El general D'Hubert no se movió. Parecía que no hubiera oído. Madame Leonie cambió de opinión.

– Iré a ver yo misma. También tengo que buscar mí capa… Adela… -comenzó, pero esta vez no agregó: siéntate.

Salió diciendo en voz muy alta y alegre: -Dejaré la puerta abierta.

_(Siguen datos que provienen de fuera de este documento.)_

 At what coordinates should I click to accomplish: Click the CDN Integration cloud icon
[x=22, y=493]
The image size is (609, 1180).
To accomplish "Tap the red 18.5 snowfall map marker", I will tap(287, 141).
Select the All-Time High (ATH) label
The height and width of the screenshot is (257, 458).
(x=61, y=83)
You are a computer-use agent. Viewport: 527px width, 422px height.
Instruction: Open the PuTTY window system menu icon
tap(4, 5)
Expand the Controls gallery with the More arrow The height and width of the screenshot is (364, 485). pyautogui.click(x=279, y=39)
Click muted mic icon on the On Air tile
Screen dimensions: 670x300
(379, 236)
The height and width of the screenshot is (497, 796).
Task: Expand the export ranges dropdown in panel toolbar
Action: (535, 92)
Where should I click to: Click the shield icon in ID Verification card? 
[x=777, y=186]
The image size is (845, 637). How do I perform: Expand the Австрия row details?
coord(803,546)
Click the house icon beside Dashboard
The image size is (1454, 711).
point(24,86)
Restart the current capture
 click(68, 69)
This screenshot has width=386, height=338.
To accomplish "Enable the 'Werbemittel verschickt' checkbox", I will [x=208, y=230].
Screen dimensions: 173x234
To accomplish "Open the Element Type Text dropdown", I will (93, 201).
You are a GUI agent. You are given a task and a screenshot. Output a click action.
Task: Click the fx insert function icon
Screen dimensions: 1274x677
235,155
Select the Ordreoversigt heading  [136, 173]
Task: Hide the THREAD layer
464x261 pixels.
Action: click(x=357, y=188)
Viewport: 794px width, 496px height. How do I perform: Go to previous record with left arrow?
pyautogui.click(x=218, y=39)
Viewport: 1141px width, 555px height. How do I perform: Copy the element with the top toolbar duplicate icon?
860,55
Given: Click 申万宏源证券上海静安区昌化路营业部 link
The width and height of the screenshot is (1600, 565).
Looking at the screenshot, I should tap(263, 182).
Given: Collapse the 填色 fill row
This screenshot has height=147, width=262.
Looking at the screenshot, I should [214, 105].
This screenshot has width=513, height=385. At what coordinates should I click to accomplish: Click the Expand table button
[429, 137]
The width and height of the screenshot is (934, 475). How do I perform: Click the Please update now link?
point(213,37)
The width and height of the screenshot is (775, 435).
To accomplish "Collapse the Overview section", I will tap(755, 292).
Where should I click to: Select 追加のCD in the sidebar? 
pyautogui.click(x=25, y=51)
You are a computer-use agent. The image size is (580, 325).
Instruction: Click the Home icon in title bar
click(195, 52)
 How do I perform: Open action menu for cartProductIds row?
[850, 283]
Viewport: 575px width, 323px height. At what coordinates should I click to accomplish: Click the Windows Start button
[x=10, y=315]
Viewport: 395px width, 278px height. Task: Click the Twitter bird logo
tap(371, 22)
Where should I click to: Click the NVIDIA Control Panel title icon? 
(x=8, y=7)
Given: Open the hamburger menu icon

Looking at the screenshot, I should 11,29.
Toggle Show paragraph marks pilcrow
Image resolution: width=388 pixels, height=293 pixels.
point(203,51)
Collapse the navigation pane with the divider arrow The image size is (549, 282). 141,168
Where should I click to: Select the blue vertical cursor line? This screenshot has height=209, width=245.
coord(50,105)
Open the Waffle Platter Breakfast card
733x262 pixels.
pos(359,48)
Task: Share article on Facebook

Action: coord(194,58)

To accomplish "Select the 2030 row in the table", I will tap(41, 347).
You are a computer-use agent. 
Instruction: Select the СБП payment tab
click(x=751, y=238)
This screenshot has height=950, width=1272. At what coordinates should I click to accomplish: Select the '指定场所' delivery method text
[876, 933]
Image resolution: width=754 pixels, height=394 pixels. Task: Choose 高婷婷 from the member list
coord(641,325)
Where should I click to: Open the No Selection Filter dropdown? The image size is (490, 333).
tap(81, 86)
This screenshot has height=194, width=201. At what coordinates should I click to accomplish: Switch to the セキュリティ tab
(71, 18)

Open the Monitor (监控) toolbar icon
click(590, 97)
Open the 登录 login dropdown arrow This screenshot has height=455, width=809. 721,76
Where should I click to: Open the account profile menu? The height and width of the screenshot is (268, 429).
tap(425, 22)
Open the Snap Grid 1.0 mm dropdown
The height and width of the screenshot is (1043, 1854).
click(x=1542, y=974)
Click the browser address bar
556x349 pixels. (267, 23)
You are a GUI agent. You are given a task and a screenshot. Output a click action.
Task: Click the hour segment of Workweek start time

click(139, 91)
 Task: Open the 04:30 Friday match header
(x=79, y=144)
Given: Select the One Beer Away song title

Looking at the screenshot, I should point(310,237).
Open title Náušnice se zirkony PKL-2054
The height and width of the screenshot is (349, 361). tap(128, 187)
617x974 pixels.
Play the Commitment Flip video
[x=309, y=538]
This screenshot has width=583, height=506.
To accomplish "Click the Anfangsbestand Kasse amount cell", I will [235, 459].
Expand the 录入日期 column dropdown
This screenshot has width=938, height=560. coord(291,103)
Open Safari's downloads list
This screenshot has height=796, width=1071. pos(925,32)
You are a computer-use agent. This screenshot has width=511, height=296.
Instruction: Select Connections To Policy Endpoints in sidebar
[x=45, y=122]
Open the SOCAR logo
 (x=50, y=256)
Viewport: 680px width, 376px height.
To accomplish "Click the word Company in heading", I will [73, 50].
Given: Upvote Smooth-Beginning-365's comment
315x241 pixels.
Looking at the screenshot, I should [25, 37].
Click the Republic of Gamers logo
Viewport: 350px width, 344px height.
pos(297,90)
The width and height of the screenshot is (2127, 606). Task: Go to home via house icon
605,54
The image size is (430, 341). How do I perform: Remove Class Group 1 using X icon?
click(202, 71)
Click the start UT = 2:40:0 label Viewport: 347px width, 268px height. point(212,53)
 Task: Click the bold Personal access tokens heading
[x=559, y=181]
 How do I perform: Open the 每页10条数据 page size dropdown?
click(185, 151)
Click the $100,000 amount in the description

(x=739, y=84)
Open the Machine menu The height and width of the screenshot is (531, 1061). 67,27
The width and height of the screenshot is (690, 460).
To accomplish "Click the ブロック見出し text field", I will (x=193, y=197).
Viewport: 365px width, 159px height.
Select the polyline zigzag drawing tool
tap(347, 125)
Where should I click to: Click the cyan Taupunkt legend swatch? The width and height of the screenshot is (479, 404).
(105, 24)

El general D'Hubert avanzó hacía el diván, pero entonces Adela se sentó y esto lo detuvo. Pensó: "No me he lavado esta mañana. Debo tener el aspecto de un viejo vagabundo. Tengo la espalda sucia de tierra y en el pelo briznas de pino". Reflexionó que esta situación requería un gran tacto de su parte.

– Lo lamento muchísimo, mademoiselle -empezó vagamente, pero en el acto abandonó esta línea. Ella estaba ahora sentada, con las mejillas más sonrosadas que de costumbre y el pelo muy rubio, cubriéndole los hombros, lo que constituía para el general un cuadro insólito. Se alejó entonces, y mirando por una ventana para darse compostura, dijo con acentos de sincera desesperación:

– Temo que piense usted que he procedido como un loco.